Chicago Bears First-Round Prospect: Michigan State OT Jack Conklin

A detailed scouting report on Michigan State offensive tackle Jack Conklin, who is a legitimate candidate for the Chicago Bears in the first round of the draft.

The Chicago Bears signed Bobby Massie in free agency to be the club's starting right tackle. That move will allow Kyle Long to slide back inside to right guard, which his best position. 

Yet there are still concerns at the left tackle position. Charles Leno was serviceable on the left edge last year but the jury is still out on the former 7th rounder. Many believe he is not the long-term answer to protect Jay Cutler's blindside. 

With that in mind, I broke down film of Michigan State left tackle Jack Conklin, who may very well be the Bears' first-round pick in the 2016 NFL Draft. 

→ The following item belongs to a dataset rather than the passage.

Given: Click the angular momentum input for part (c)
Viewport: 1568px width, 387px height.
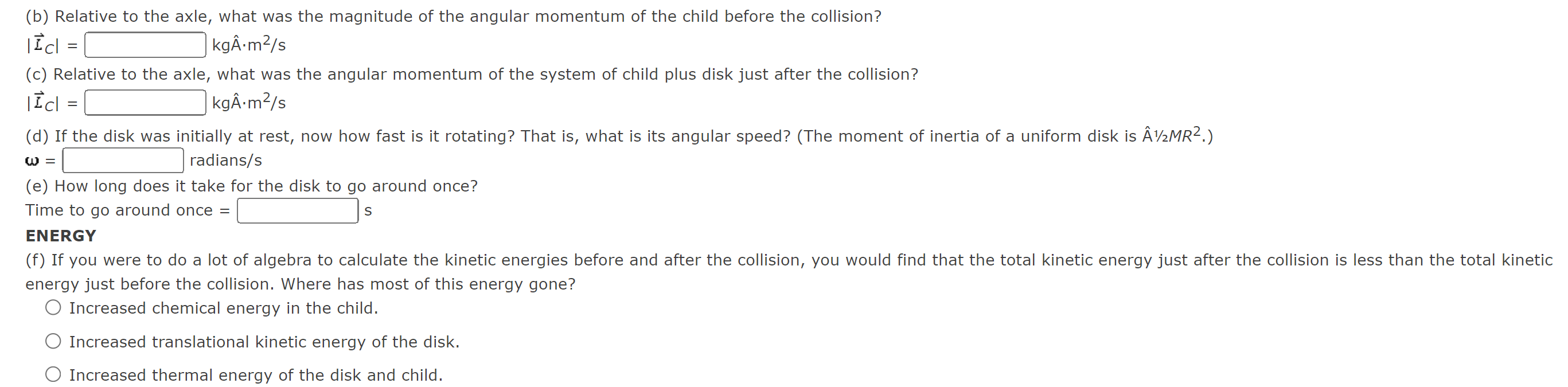Looking at the screenshot, I should coord(145,103).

Jack Conklin, Michigan State (6-6, 308) Redshirt Junior, Age: 21

Accomplishments

Conklin is the son of a high school football coach. He walked on his freshman season at MSU and earned a scholarship halfway through that redshirt year. He then started for the Spartans the next three seasons, with all but three games at left tackle. He was named second-team All-Big 10 his sophomore year and first-team All-Big 10 last season. He was also named a near unanimous All-American in 2015. 

Combine Results

40-yard dash: 5.00
Bench press: 25 reps
Broad jump: 8-7
Vertical jump: 30 inches
Short shuttle: 4.57
3-cone drill: 7.63

His arms measured at an ideal 35 inches. 

Positives

-Outstanding balance. Uses solid base with spread legs and sunk hips. Rarely gets pushed backward. 
-Effortless power when he keeps his pad level low. 
-His balance allows him to easily mirror defenders in pass protection. Cuts off counter moves with ease. 
-Great technique. Takes proper angles of attack. Understands how to position himself between the defenders and the quarterback/running back. 
-Fluid hips. Can quickly shift and turn on defenders. 
-Consistently finds defenders at the second level. Great awareness. 
-Decent kick step. Rarely beat around the edge. 
-Consistent hand placement. 
-Has the agility to work off a double team and into the next defender. 
-Handled both Joey Bosa and DeForest Buckner, two pass rushers expected to be drafted in the Top 10 this year. 

Negatives

-Sometimes misses blitzes and can be confused by multiple rushers in his area. 
-Loses leverage battle on occasion. 
-Not great on the move. Tends to lumber a bit. 
-Lacks ideal lateral agility, although it's not horrible.
-Doesn't finish plays with nastiness. Doesn't have a mauler demeanor. 
-Feet are a little heavy.
-Doesn't consistently coil hips and drive through defenders in the run game. 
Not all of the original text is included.